I screwed up. Doubly so. And Podcast Chapters still has some of the very best users out there.
I did get that new version out on the weekend. Smooth sailing, nothing had suddenly broken about the release or review process. Victory.
Unfortunately, I got up on Monday only to find a message on Twitter from a user reporting that they were unable to open a file to edit. Quite the flaw in an app all about editing files.
Fortunately, the fix was as easy as the error was dumb. The main new feature of the version was to preserve your entered information, so that quitting the app mid-edit does not have to mean re-entering stuff. Included in this is a check when you open a new file: If you already have information entered, ask if you want to keep or replace that information, then go ahead and open the file. If you have not entered any information, just open the file as before.
Well, it turned out I had forgotten to implement that last sentence. So if you had no information entered and opened a file, exactly nothing happened.
🙈
A minute of semi-furious editing and testing later, I had a fixed version ready.

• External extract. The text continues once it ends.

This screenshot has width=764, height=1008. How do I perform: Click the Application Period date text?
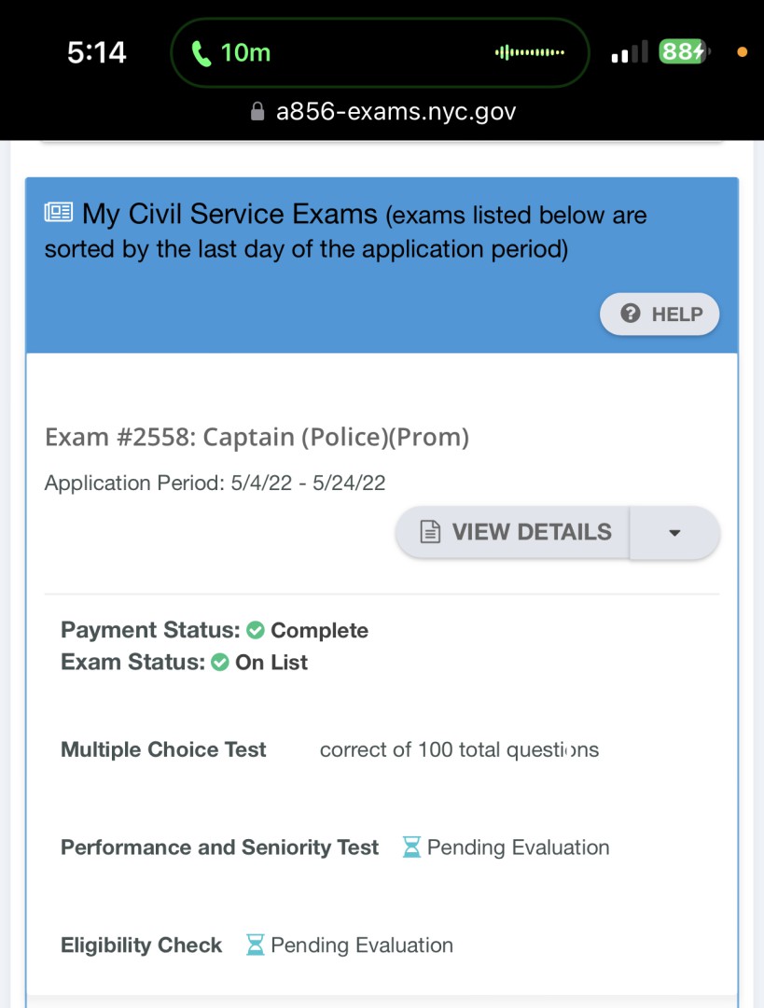pos(215,483)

Archived, validated, uploaded to Apple. Headed over to the App store interface, created a new version, entered new information, picked the new build, saved, added for review.
Done! Well before the start of the work day and everything. Hopefully app review would be as quick as during the weekend.
I regularly checked for review progress during the day but saw nothing. In the early evening, I logged in to the App store interface again, worried there would be some alert or error, or review rejection I had missed.
Joke was on me, again. I had missed one final button press needed to actually submit the version for review.
🤥
Once I actually submitted for review, the process was unfortunately slower. It was only late this afternoon that the patch finally got out.
Anyway, perhaps I should make an app release checklist? With steps including checking I have actually submitted the app. To me, the real moral of that story is, again, that it is always better to release more often. Repeating things builds routine, gives fewer errors the chance to sneak in between iterations. I consider testing of any and all kinds part of routines as well, all too easy to skip and become worse at with lack of repetition.